By CHRISTOPHER LEONARD
AP Agribusiness Writer
ST. LOUIS (AP) — Smithfield Foods has recorded its first profitable year since 2008, when recession gripped the country, and posted record fourth-quarter profits as the world’s largest hog producer was able to command higher prices.
The company, which owns a pork processing plant in Tar Heel, announced a $150 million stock buyback as well Thursday and shares jumped 4 percent in morning trading.
The pork industry had stagnated with the dour economy as consumers pulled back on spending in restaurants and on pricier ham in favor of cheaper food. There are signs that demand has returned and Smithfield was finally able to pass on the higher costs it had been paying for corn and soybeans to feed its hogs.
“The fundamentals are very strong for the industry, I think,” CEO C. Larry Pope told analysts during a conference call. Companies like Smithfield had to swallow higher feed costs for years as retail prices lagged, but now big grocery chains and restaurants feel they can charge more for meat, boosting Smithfield’s profit margins.
“No one wants to push through price increases, but it’s a reality of life,” Pope said.
Smithfield earned $98.4 million, or 59 cents per share, for the three months ended May 1. That compares with a loss of $4.6 million, or 3 cents per share, a year ago. Removing a charge tied to early debt retirement, adjusted earnings were 85 cents per share, beating the average forecast of 82 cents per share, according to analysts polled by FactSet.
While hog and pork prices have rebounded, industry analysts are unconvinced that consumers have overcome their economic jitters, which would leave Smithfield with high feed prices but a diminished ability to cover those costs.

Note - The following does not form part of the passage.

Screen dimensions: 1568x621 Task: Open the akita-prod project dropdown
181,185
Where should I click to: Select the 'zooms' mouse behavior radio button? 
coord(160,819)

KeyBanc Capital Markets analyst Akshay Jagdale noted that hog prices have already fallen from their peak levels in May. With prices likely to be lower into 2012, Smithfield’s long-term profits could become crimped, Jagdale said.
Pope told analysts that export markets might be able to pick up any slackening in the U.S. With China looking to control food costs however it can, U.S. pork imports are starting to look more
attractive, Pope said.
“I think double digit increases in exports is very doable for this industry,” Pope said. “The telephone is active. That’s why I think there’s a lot of upside for these pork (profit) margins.”
During the fourth quarter, Smithfield’s revenue increased 7 percent to $3.12 billion from $2.91 billion, just shy of Wall Street’s estimate of $3.19 billion. The improvement over last year’s sales was driven by sales of fresh pork and packaged meats, which both improved during the quarter. Lower U.S. hog inventories also led to a 19 percent increase in live hog prices.
For the year, the Smithfield, VA, company earned $521 million, or $3.12 per share. In the prior year it lost $101.4 million, or 65 cents per share.
Revenue climbed 9 percent to $12.2 billion from $11.2 billion. Some of the strongest sellers were Armour LunchMakers, Curly’s Barbecue, Kretschmar Deli and Smithfield Marinade.
Analysts forecast full-year earnings of $2.94 per share on revenue of $12.28 billion.
Smithfield said it will repurchase up to $150 million of its shares over the next two years using cash on hand.
Pope said Smithfield’s stock is undervalued and the company backed that belief up with the investment. The stock is near the high end of its trading range over the last year, having swung between $13.34 and $24.93 per share. It is still far below its pre-recessionary levels, when it traded above $33 per share in
Shares rose 81cents to $21.20 in morning trading.